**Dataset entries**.
—————
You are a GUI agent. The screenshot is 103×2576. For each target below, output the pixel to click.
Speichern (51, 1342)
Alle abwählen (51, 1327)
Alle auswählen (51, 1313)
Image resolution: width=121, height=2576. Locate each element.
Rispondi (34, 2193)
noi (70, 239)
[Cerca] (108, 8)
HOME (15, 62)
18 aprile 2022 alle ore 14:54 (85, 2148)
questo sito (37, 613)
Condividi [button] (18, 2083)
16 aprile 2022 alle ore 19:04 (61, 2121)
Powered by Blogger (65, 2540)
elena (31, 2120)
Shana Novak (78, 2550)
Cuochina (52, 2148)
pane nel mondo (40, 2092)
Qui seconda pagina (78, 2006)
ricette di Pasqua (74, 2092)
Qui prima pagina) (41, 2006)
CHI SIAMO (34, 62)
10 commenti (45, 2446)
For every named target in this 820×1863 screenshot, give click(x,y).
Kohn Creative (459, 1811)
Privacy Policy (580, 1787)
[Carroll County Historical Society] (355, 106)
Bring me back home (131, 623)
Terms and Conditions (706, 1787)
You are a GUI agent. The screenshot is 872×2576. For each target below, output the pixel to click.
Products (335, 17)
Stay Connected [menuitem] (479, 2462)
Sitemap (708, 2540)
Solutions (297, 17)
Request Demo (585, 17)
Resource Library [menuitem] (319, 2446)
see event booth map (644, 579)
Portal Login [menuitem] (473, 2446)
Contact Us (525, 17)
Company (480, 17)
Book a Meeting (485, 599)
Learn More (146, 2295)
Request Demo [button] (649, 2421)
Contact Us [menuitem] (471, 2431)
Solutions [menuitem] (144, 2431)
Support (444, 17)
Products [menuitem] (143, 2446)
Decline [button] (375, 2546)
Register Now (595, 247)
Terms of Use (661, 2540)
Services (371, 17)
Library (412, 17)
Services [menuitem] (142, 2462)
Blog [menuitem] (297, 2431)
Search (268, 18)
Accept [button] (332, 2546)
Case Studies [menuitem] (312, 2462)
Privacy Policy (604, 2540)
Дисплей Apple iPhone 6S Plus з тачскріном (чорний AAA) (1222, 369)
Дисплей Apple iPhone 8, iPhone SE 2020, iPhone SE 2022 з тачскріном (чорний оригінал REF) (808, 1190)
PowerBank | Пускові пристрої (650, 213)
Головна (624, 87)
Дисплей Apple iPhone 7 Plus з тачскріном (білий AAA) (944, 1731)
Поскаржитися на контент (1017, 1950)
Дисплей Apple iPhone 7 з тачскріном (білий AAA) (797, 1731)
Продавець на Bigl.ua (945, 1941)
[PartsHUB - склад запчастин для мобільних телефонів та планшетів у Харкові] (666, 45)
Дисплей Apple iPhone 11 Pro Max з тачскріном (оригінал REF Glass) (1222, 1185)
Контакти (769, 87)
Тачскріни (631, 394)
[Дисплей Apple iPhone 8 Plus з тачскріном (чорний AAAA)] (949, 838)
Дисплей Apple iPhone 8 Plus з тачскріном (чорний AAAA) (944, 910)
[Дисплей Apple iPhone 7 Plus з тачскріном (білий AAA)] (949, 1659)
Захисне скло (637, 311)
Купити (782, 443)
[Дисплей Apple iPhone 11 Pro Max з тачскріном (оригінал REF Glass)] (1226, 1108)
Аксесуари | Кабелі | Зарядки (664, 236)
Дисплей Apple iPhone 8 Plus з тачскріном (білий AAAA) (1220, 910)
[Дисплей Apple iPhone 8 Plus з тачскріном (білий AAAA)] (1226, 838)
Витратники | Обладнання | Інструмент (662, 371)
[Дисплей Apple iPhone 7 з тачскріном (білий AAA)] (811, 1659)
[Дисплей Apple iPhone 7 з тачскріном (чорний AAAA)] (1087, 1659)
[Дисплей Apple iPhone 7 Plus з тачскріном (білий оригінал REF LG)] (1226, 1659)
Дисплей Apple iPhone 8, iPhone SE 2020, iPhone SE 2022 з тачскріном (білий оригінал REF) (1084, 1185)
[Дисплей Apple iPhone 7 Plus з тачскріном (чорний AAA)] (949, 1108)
—————
**What the task asks**.
All entries above are to be transcribed verbatim.

**Solved problem**.
You are a GUI agent. The screenshot is 103×2576. For each target below, output the pixel to click.
Speichern (51, 1342)
Alle abwählen (51, 1327)
Alle auswählen (51, 1313)
Image resolution: width=121, height=2576. Locate each element.
Rispondi (34, 2193)
noi (70, 239)
[Cerca] (108, 8)
HOME (15, 62)
18 aprile 2022 alle ore 14:54 (85, 2148)
questo sito (37, 613)
Condividi [button] (18, 2083)
16 aprile 2022 alle ore 19:04 (61, 2121)
Powered by Blogger (65, 2540)
elena (31, 2120)
Shana Novak (78, 2550)
Cuochina (52, 2148)
pane nel mondo (40, 2092)
Qui seconda pagina (78, 2006)
ricette di Pasqua (74, 2092)
Qui prima pagina) (41, 2006)
CHI SIAMO (34, 62)
10 commenti (45, 2446)
For every named target in this 820×1863 screenshot, give click(x,y).
Kohn Creative (459, 1811)
Privacy Policy (580, 1787)
[Carroll County Historical Society] (355, 106)
Bring me back home (131, 623)
Terms and Conditions (706, 1787)
You are a GUI agent. The screenshot is 872×2576. For each target below, output the pixel to click.
Products (335, 17)
Stay Connected [menuitem] (479, 2462)
Sitemap (708, 2540)
Solutions (297, 17)
Request Demo (585, 17)
Resource Library [menuitem] (319, 2446)
see event booth map (644, 579)
Portal Login [menuitem] (473, 2446)
Contact Us (525, 17)
Company (480, 17)
Book a Meeting (485, 599)
Learn More (146, 2295)
Request Demo [button] (649, 2421)
Contact Us [menuitem] (471, 2431)
Solutions [menuitem] (144, 2431)
Support (444, 17)
Products [menuitem] (143, 2446)
Decline [button] (375, 2546)
Register Now (595, 247)
Terms of Use (661, 2540)
Services (371, 17)
Library (412, 17)
Services [menuitem] (142, 2462)
Blog [menuitem] (297, 2431)
Search (268, 18)
Accept [button] (332, 2546)
Case Studies [menuitem] (312, 2462)
Privacy Policy (604, 2540)
Дисплей Apple iPhone 6S Plus з тачскріном (чорний AAA) (1222, 369)
Дисплей Apple iPhone 8, iPhone SE 2020, iPhone SE 2022 з тачскріном (чорний оригінал REF) (808, 1190)
PowerBank | Пускові пристрої (650, 213)
Головна (624, 87)
Дисплей Apple iPhone 7 Plus з тачскріном (білий AAA) (944, 1731)
Поскаржитися на контент (1017, 1950)
Дисплей Apple iPhone 7 з тачскріном (білий AAA) (797, 1731)
Продавець на Bigl.ua (945, 1941)
[PartsHUB - склад запчастин для мобільних телефонів та планшетів у Харкові] (666, 45)
Дисплей Apple iPhone 11 Pro Max з тачскріном (оригінал REF Glass) (1222, 1185)
Контакти (769, 87)
Тачскріни (631, 394)
[Дисплей Apple iPhone 8 Plus з тачскріном (чорний AAAA)] (949, 838)
Дисплей Apple iPhone 8 Plus з тачскріном (чорний AAAA) (944, 910)
[Дисплей Apple iPhone 7 Plus з тачскріном (білий AAA)] (949, 1659)
Захисне скло (637, 311)
Купити (782, 443)
[Дисплей Apple iPhone 11 Pro Max з тачскріном (оригінал REF Glass)] (1226, 1108)
Аксесуари | Кабелі | Зарядки (664, 236)
Дисплей Apple iPhone 8 Plus з тачскріном (білий AAAA) (1220, 910)
[Дисплей Apple iPhone 8 Plus з тачскріном (білий AAAA)] (1226, 838)
Витратники | Обладнання | Інструмент (662, 371)
[Дисплей Apple iPhone 7 з тачскріном (білий AAA)] (811, 1659)
[Дисплей Apple iPhone 7 з тачскріном (чорний AAAA)] (1087, 1659)
[Дисплей Apple iPhone 7 Plus з тачскріном (білий оригінал REF LG)] (1226, 1659)
Дисплей Apple iPhone 8, iPhone SE 2020, iPhone SE 2022 з тачскріном (білий оригінал REF) (1084, 1185)
[Дисплей Apple iPhone 7 Plus з тачскріном (чорний AAA)] (949, 1108)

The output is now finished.